Meh, in dollar terms, the volumes are still an order of magnitude lower. More importantly, mini-futures are a retail-centric product. The product is adding new customers that are hungry for leverage and don't have the capital. Also, HFTs are very happy to make markets there since it's almost a guarantee that the other side is an "uninformed investor". This one, however, is tricky. On one hand, it's a volatility index futures contract and thus is trying to take liquidity away from a well established market with a lot of players. On the other hand, they are not trying to copy VIX futures exactly but rather are trying to build something of their own. My prior is that it's a fail because most new futures products fail. If you go on the CME web site, there are some 20-30 futures just in the equity section that have zero or virtually-zero volume. In this case, they are listing futures on an index that nobody really follows and nobody really has a structural reason to use.

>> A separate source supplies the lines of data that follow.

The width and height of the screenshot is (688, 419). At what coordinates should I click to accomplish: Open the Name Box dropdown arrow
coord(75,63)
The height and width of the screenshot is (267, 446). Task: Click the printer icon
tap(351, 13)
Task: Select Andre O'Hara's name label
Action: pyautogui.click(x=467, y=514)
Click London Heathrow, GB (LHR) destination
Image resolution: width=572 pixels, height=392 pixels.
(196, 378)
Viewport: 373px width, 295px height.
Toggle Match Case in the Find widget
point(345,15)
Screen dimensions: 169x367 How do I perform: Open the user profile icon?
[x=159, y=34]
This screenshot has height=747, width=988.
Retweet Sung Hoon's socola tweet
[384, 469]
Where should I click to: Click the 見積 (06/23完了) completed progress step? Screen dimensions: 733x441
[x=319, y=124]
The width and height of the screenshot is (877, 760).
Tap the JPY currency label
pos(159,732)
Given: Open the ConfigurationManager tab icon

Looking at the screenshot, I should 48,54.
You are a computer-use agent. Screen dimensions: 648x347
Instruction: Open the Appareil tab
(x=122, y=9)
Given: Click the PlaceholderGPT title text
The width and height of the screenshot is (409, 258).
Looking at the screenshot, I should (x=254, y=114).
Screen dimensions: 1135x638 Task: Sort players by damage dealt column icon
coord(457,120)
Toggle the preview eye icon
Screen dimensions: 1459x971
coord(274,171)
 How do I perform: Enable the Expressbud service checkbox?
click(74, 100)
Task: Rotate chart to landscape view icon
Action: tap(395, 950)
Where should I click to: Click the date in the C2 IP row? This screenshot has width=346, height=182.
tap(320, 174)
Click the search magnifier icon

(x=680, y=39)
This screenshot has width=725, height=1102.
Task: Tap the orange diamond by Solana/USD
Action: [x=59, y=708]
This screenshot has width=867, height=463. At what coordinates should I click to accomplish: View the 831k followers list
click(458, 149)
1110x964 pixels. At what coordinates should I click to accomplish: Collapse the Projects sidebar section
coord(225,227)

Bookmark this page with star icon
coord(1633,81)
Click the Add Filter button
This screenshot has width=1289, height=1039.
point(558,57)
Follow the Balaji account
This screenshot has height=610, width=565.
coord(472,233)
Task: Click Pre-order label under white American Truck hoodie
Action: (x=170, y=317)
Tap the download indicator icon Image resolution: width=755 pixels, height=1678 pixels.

So it's reasonable to expect that it will not happen (just like MIAX Spikes futures and options so far have been a dud).
The CME had a Brent contract at half the fees for the longest time. It may still be. B/A too wide for scalpers and contract too big for swing traders. It never took off in spite of CL trading within the same complex. The most liquid contract in every complex is enough asset diversification. And with options, you can cook up a scheme for a minimum variance portfolio for almost any sized nut with the bulk in cash. Applying any amount of gearing that you want. Yep, I am a CME fan boy.
First of all, this is on CME not on CBOE. Second of all, this is on NASDAQ and not on the broader SPX which encompasses more companies across more sectors/industries. What's important is how well it reflects the volatility of the market. Those are my thoughts so far.